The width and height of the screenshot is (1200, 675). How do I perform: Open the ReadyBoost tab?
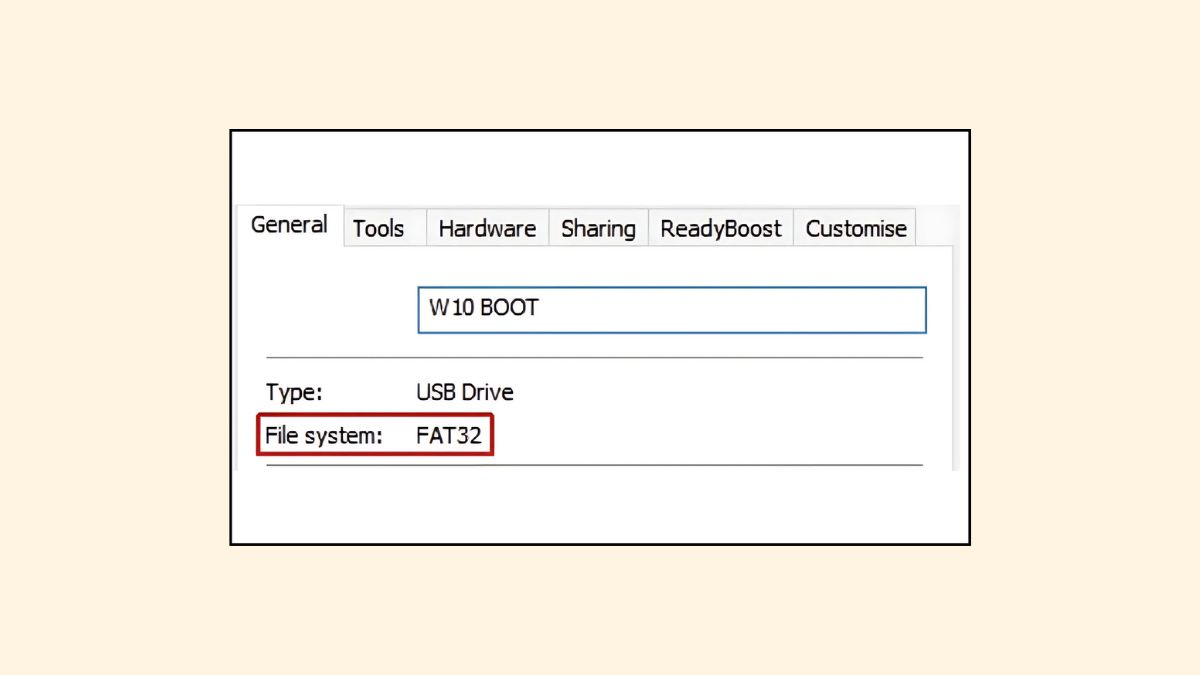(x=721, y=229)
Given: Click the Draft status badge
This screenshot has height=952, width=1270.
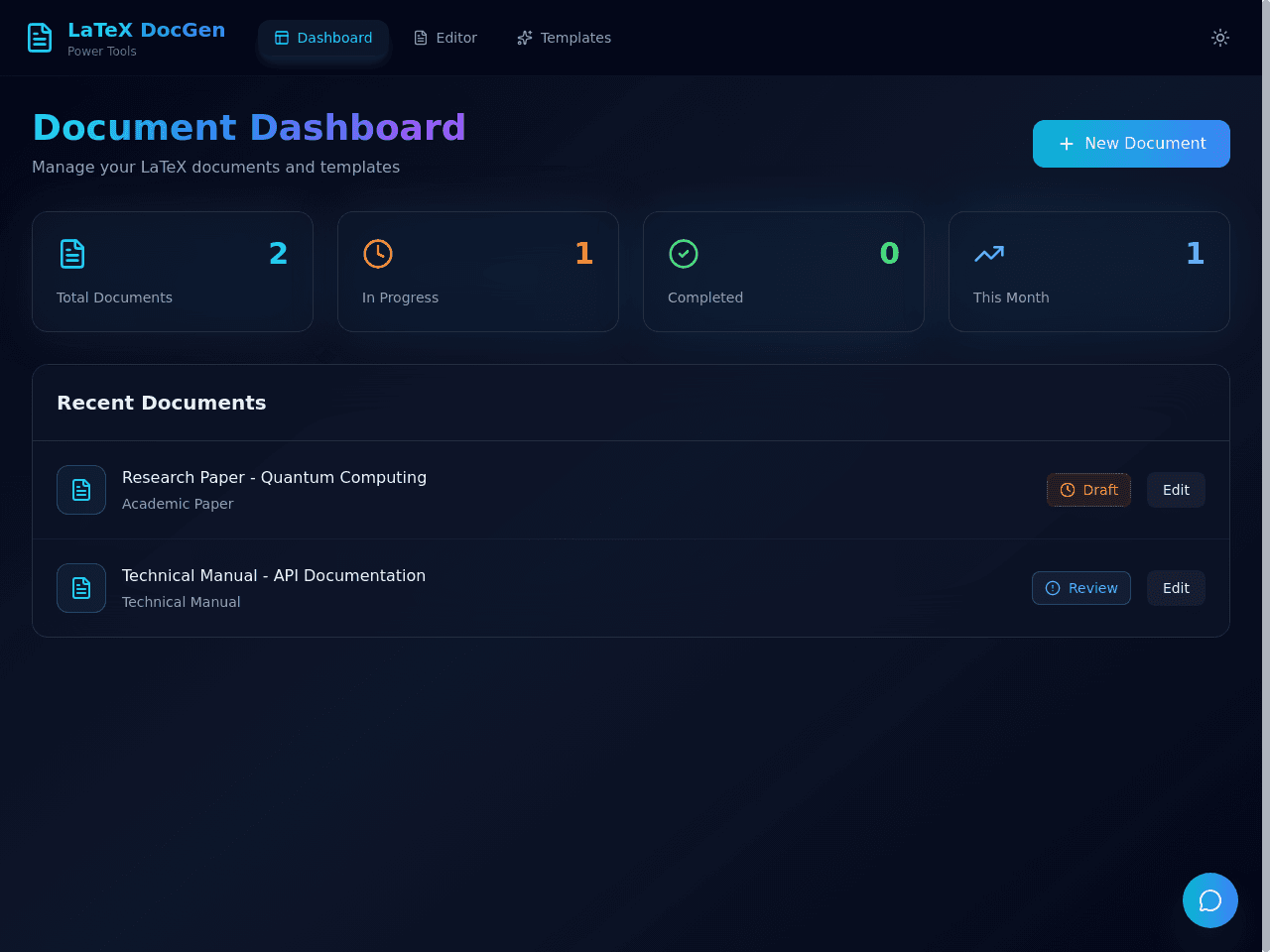Looking at the screenshot, I should [x=1088, y=490].
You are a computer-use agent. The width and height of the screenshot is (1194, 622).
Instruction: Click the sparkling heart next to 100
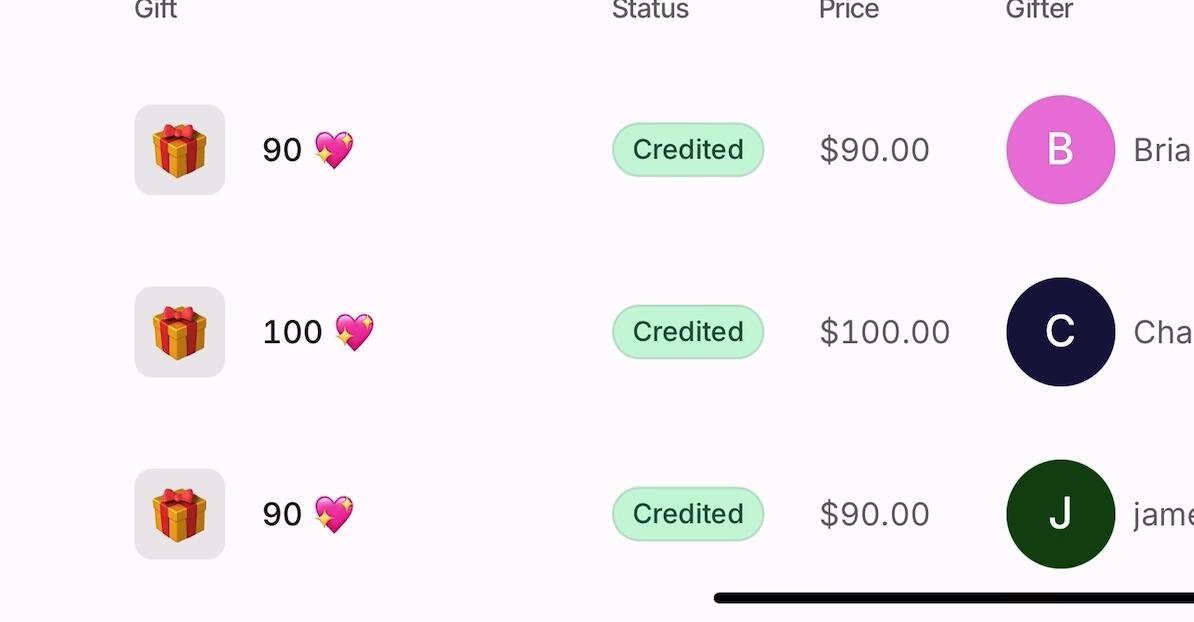(353, 332)
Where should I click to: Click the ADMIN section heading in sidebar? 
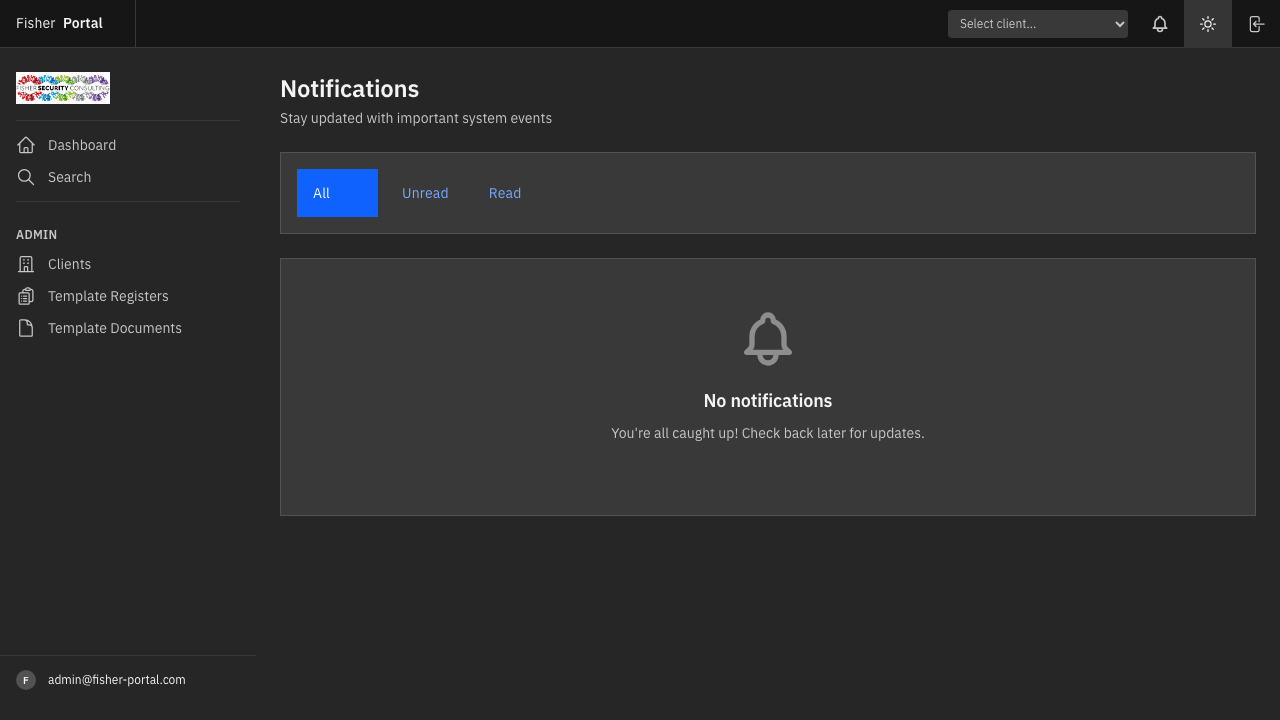click(x=37, y=234)
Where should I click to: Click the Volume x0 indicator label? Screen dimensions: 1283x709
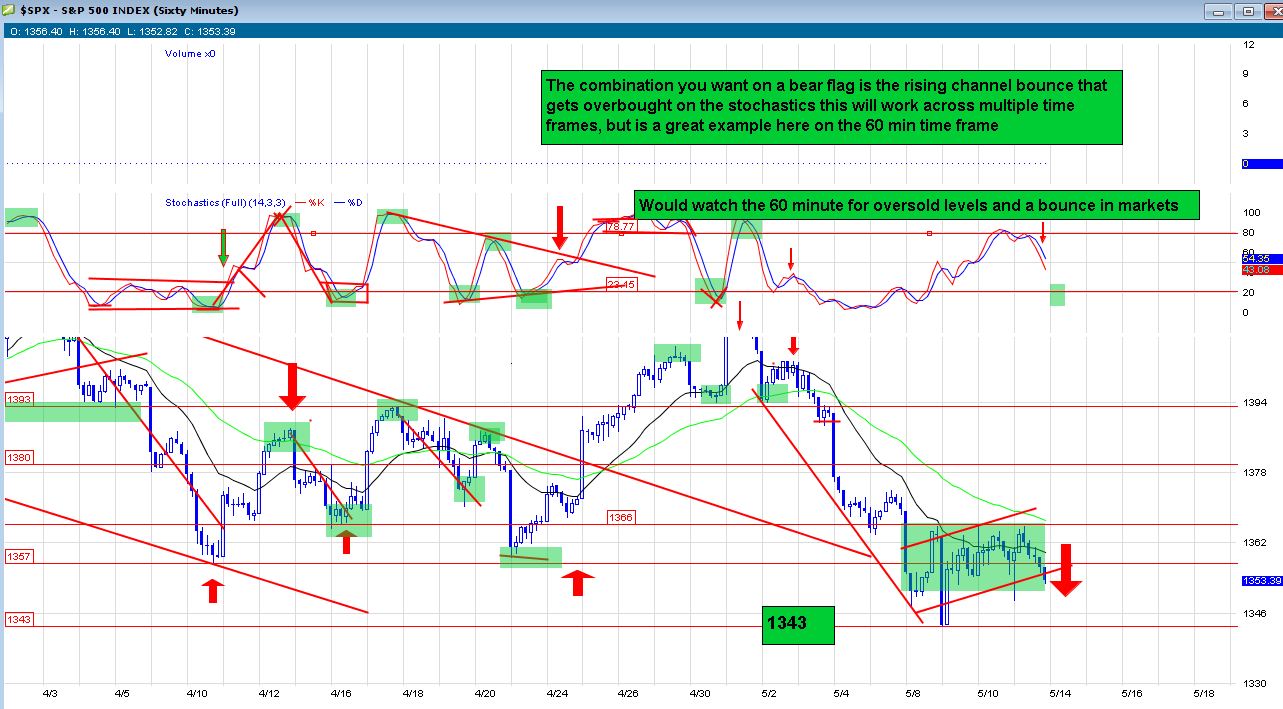click(x=189, y=53)
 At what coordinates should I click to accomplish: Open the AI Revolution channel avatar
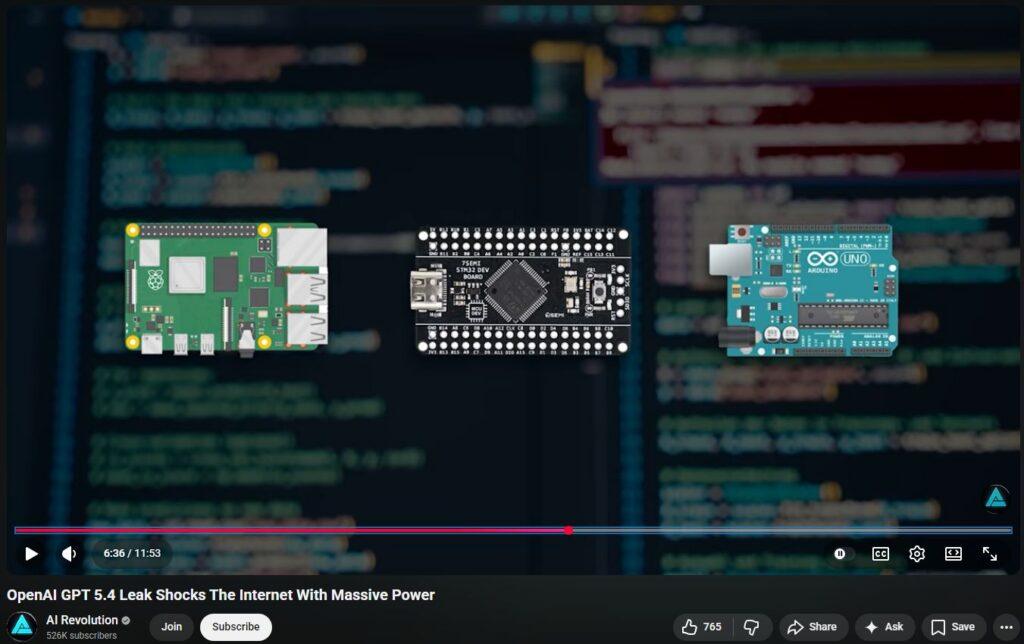point(22,627)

------------------------------------

■ WORK ORDER: Would you give the entries above again verbatim, omitting the images they contain?

■ ANSWER SECTION:
The width and height of the screenshot is (1200, 675). How do I perform: Open the ReadyBoost tab?
(x=721, y=229)
Given: Click the Draft status badge
This screenshot has height=952, width=1270.
Looking at the screenshot, I should [x=1088, y=490].
You are a computer-use agent. The width and height of the screenshot is (1194, 622).
Instruction: Click the sparkling heart next to 100
(353, 332)
Where should I click to: Click the ADMIN section heading in sidebar? 
click(x=37, y=234)
Where should I click to: Click the Volume x0 indicator label? Screen dimensions: 1283x709
click(x=189, y=53)
 At what coordinates should I click to accomplish: Open the AI Revolution channel avatar
point(22,627)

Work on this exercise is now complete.